* _Problem statement_
Find the word "computer" in the listing below. Copy every line that has it.

* _Input data_
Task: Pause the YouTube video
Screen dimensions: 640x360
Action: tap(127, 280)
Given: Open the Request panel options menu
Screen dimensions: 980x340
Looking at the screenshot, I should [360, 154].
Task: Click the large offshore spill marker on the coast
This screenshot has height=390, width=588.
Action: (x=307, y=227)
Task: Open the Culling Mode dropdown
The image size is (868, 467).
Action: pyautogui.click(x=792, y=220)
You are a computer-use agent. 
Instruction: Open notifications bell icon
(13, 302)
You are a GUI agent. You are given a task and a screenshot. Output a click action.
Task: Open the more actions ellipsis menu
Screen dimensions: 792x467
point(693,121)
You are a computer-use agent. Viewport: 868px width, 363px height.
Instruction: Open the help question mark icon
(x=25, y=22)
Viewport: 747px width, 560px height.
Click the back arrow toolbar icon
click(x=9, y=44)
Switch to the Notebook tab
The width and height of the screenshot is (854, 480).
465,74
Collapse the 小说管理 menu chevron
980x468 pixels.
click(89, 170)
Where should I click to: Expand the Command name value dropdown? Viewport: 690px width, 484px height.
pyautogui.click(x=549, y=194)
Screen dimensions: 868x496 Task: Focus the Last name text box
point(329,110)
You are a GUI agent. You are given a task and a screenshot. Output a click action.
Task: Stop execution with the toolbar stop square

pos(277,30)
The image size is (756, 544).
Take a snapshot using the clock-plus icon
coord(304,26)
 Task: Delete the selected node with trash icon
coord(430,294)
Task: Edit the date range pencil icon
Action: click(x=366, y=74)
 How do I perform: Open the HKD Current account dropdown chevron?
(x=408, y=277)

* _Finished task_
You are a computer-use agent. 
You are a computer-use agent. Viewport: 868px width, 363px height.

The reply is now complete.